- EXERCISE DIRECTIONS -
Exact reproductions of all the entries, please, and no pictures.

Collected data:
* * *
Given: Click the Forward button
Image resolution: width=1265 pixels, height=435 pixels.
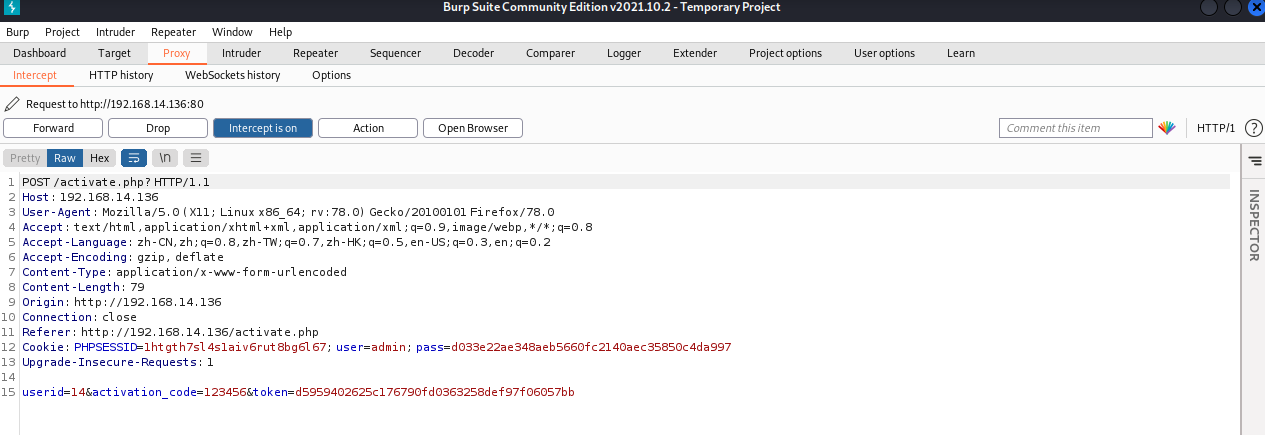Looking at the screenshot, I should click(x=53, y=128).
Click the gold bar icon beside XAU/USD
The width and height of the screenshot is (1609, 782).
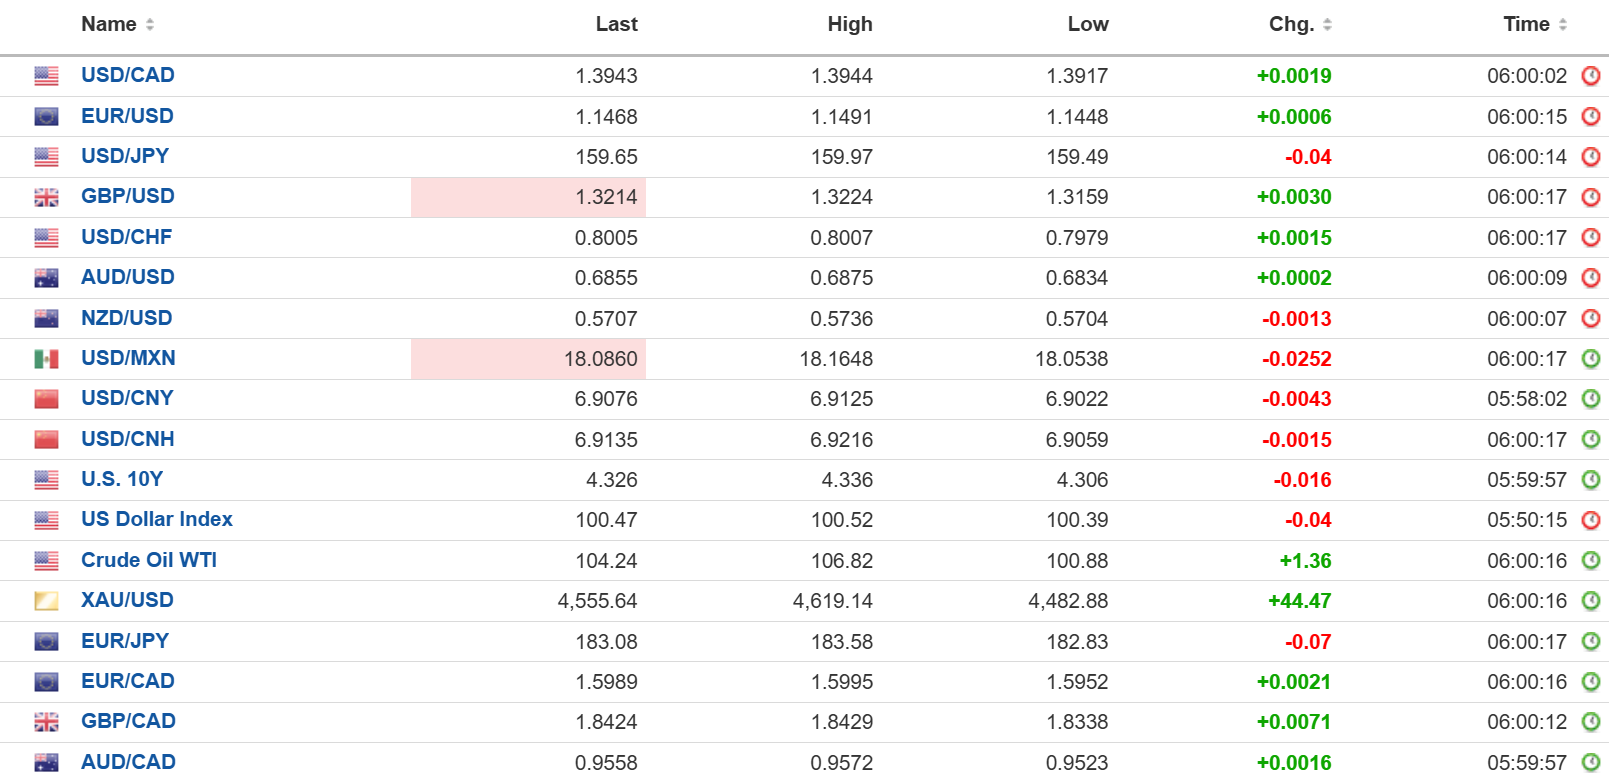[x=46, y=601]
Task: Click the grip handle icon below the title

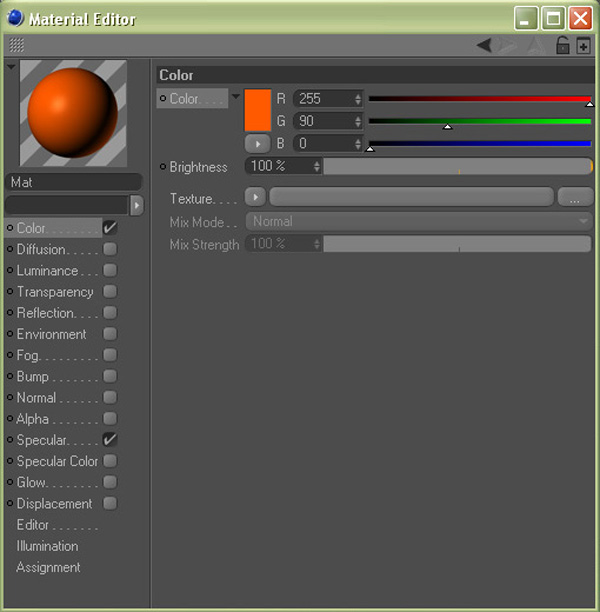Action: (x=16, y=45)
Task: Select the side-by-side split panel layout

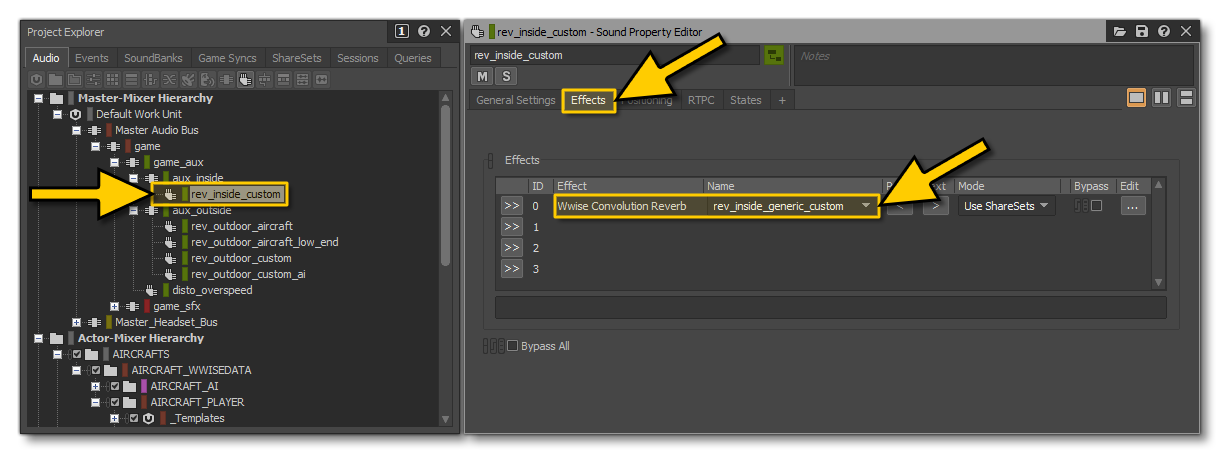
* * *
- OUTPUT OF THE EXERCISE -
Given: Click the Forward button
Image resolution: width=1265 pixels, height=435 pixels.
Looking at the screenshot, I should click(x=53, y=128).
Click the gold bar icon beside XAU/USD
The width and height of the screenshot is (1609, 782).
[x=46, y=601]
Task: Click the grip handle icon below the title

Action: (x=16, y=45)
Task: Select the side-by-side split panel layout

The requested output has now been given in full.